Prove that $\Bbb{E}(|X-Y|) \le \Bbb{E}(|X+Y|)$ for i.i.d $X$ and $Y$

Let $X$ and $Y$ be two independent identically distributed random variables with finite expectation $\Bbb{E}(X) = \Bbb{E}(Y) < \infty$. Prove that

$$\Bbb{E}(|X-Y|) \le \Bbb{E}(|X+Y|)$$

I think that this inequality may follow somehow from Jensen's inequality, but I failed to use it here. Or maybe it is worth considering an expression $|x+y|-|x-y|$ and making use of some of its properties?

I am interested to see a proof of this fact or some favorable ideas that may help here. Any suggestions would be greatly appreciated.


Solution 1:

Taking integration by parts to the Dirichlet integral, it is easy to check that

$$ \int_{-\infty}^{\infty} \frac{1-\cos(at)}{t^2} \, dt = \pi|a|. \tag{1}$$

Taking advantage of the fact that the integrand of $\text{(1)}$ is non-negative, by the Tonelli's theorem, for any real-valued random variable $Z$ we have

$$ \pi \Bbb{E}[|Z|] = \Bbb{E}\left[ \int_{-\infty}^{\infty} \frac{1-\cos(Zt)}{t^2} \, dt \right] = \int_{-\infty}^{\infty} \frac{1-\Bbb{E}[\cos(Zt)]}{t^2} \, dt. $$

Therefore

\begin{align*} \pi \Bbb{E}[|X+Y| - |X-Y|] &= \int_{-\infty}^{\infty} \frac{\Bbb{E}[\cos((X-Y)t)-\cos((X+Y)t)]}{t^2} \, dt \\ &= \int_{-\infty}^{\infty} \frac{\Bbb{E}[2\sin(Xt)\sin(Yt)]}{t^2} \, dt \\ &= \int_{-\infty}^{\infty} \frac{2\Bbb{E}[\sin(Xt)]^2}{t^2} \, dt \\ &\geq 0. \end{align*}

Moreover, notice that the equality holds if and only if $\Bbb{E}[\sin(Xt)] = 0$ for all $t$. This means that the c.f. $\varphi_X(t) = \Bbb{E}[e^{itX}]$ is real-valued, which is equivalent to the symmetry condition: $X \stackrel{d}{=} -X$.

Solution 2:

Here's another argument. It doesn't seem to generalize to $p$ norms, but perhaps it is instructive anyway.

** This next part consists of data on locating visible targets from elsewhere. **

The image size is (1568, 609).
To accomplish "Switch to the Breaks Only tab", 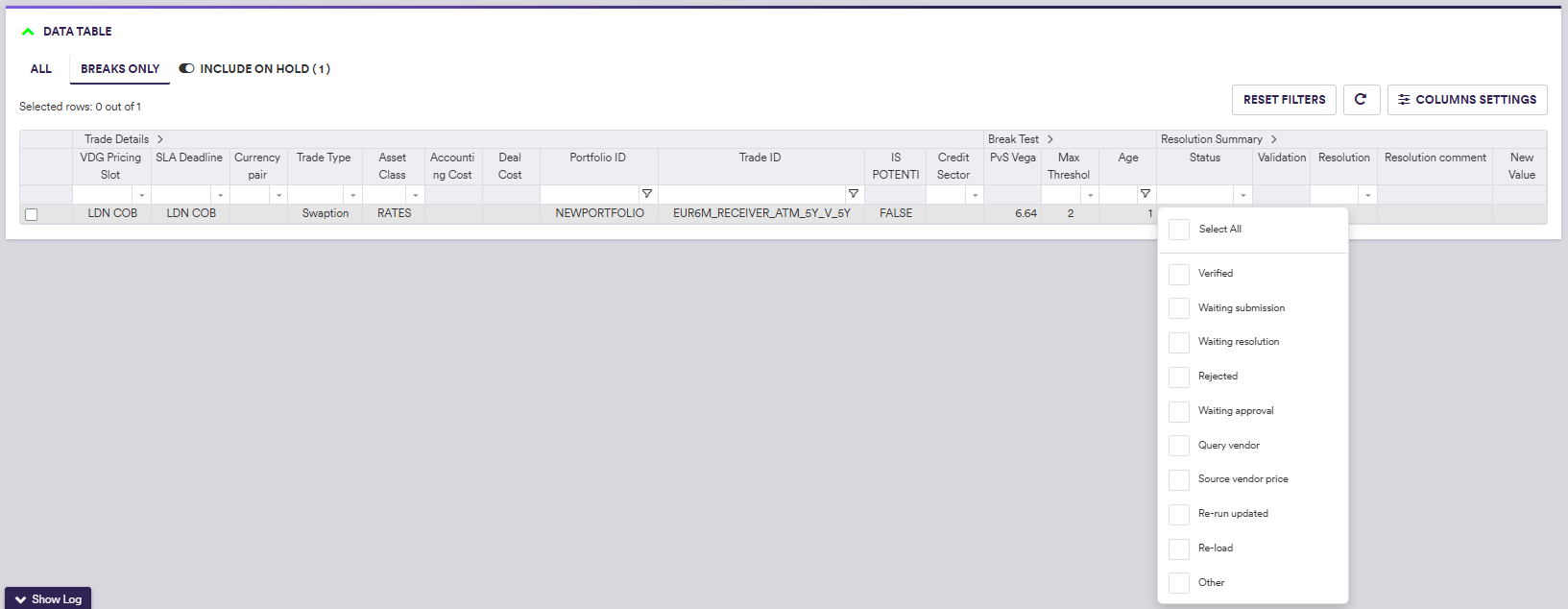I will pyautogui.click(x=120, y=69).
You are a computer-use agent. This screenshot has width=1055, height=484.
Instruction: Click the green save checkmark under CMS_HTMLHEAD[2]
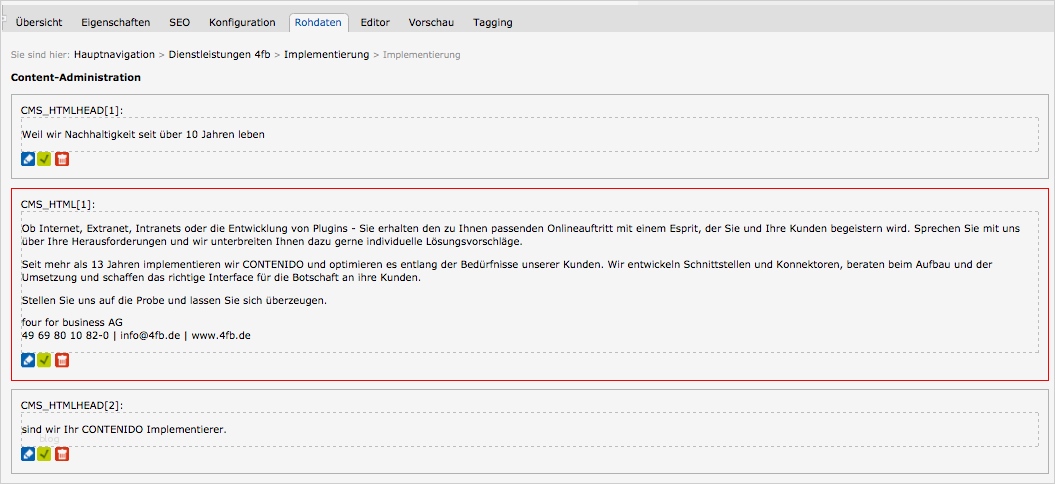click(x=44, y=454)
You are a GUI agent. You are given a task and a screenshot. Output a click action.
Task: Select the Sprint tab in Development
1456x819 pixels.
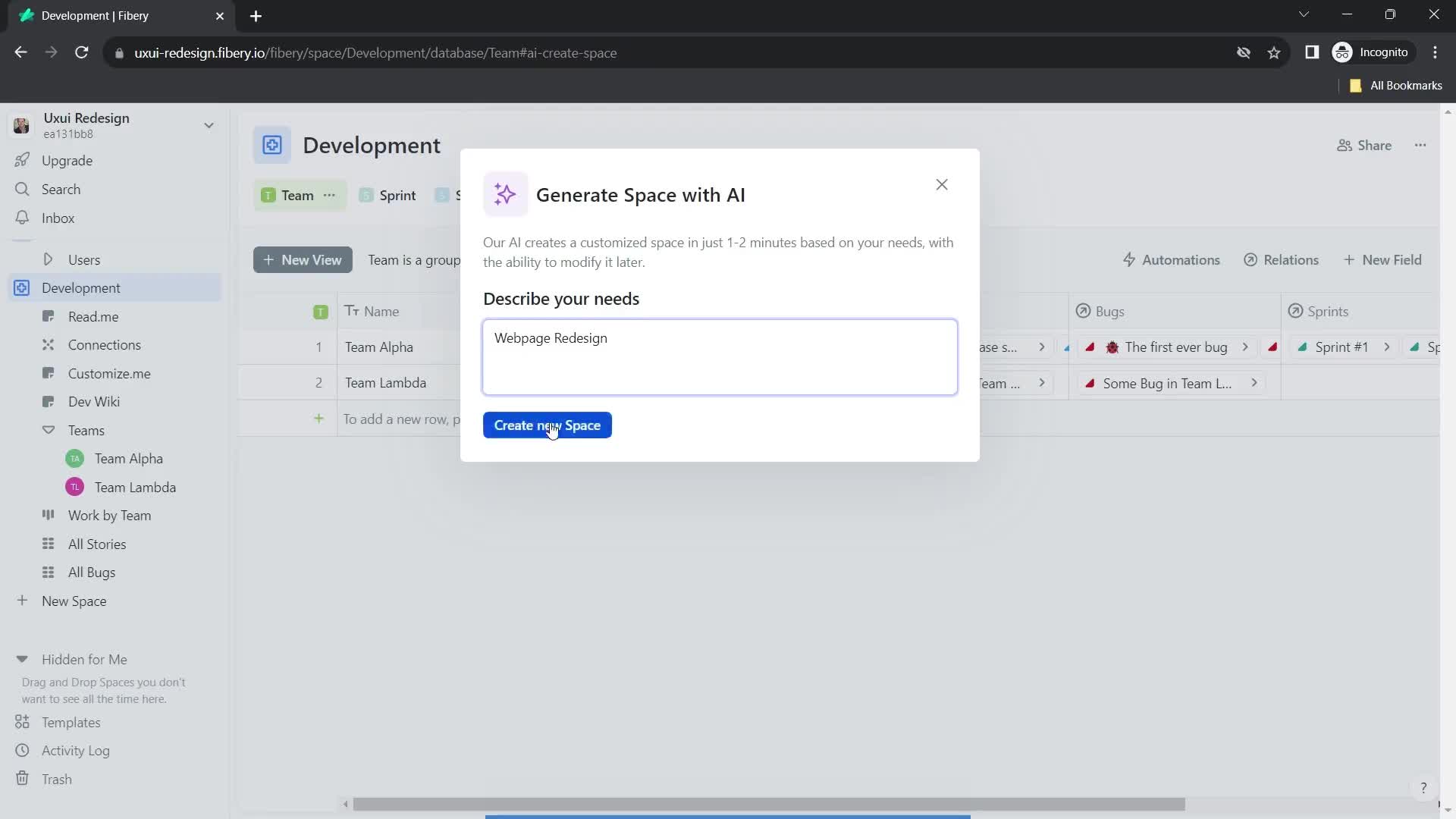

For independent variables $X,Y$ with finite expectation we can write

\begin{align*} \mathbb E|X-Y| &=\int_{-\infty}^\infty \mathbb P[X\leq t< Y]+\mathbb P[Y\leq t<X] dt\\ &=\int_{-\infty}^\infty F_X(t)(1-F_Y(t))+F_Y(t)(1-F_X(t)) dt\tag{1} \end{align*}

where $F_Z$ denotes the cumulative distribution function $F_Z(t)=\mathbb P[Z\leq t]$ of a random variable $Z.$

In the case at hand, $X$ and $Y$ are i.i.d., so $F_{-Y}(t)=1-F_X(-t).$ Using $-Y$ instead of $Y$ in (1) gives

$$\mathbb E|X+Y|=\int_{-\infty}^\infty F_X(t)F_X(-t)+(1-F_X(-t))(1-F_X(t)) dt\tag{2}$$

We can get a comparable integrand for $\mathbb E|X-Y|$ by substituting $t$ for $-t$ in the final term in (1), and using $F_Y=F_X$: $$ \mathbb E|X-Y|=\int_{-\infty}^\infty F_X(t)(1-F_X(t))+F_X(-t)(1-F_X(-t)) dt\tag{3} $$

Writing $a=F_X(t)$ and $b=F_X(-t),$ clearly $((1-a)-b)((1-b)-a)=(1-a-b)^2\geq 0,$ so $a(1-a)+b(1-b)\leq ab+(1-a)(1-b).$ Integrating over $t$ and applying (3) and (2) gives $\mathbb E|X-Y|\leq \mathbb E|X+Y|.$ The equality case is when $F_X(-t)+F_X(t)=1$ a.e., which is when $X$ is symmetric about zero.